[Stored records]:
[Start of Attachment]

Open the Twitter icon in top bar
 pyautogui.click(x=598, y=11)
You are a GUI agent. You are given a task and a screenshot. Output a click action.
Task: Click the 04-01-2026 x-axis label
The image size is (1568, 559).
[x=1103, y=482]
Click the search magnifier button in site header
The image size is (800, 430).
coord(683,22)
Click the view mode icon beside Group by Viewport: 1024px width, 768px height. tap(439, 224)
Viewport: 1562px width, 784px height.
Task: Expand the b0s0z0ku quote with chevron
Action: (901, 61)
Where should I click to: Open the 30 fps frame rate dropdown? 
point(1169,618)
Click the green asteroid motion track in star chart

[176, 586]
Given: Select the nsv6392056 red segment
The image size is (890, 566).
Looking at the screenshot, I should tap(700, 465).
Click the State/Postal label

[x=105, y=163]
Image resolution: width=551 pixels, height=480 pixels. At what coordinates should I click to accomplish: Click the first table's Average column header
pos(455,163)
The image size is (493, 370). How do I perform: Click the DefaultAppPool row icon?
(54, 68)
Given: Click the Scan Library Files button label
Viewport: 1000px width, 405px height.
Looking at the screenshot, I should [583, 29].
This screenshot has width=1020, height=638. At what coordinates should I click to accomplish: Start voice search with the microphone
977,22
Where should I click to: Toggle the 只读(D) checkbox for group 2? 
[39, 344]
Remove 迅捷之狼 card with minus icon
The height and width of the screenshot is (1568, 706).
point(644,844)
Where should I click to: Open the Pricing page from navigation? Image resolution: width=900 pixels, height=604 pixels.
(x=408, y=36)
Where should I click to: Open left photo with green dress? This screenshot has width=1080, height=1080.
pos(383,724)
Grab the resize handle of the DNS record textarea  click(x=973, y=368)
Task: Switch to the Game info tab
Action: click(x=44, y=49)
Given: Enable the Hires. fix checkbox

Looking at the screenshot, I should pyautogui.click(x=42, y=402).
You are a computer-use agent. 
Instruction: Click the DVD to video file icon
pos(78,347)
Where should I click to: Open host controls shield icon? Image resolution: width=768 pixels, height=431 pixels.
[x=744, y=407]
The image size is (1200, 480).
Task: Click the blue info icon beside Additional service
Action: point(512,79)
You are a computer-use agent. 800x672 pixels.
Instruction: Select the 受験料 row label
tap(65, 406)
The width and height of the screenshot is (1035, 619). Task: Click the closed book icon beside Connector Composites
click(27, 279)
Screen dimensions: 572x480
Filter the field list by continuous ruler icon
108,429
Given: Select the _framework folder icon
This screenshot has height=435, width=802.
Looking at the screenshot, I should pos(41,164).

[End of Attachment]

[How to complete this task]: Write out every line of the entries that holds the word "agent".

[Solved exercise]:
You are a GUI agent. You are given a task and a screenshot. Output a click action.
You are a computer-use agent. 
You are a computer-use agent. 800x672 pixels.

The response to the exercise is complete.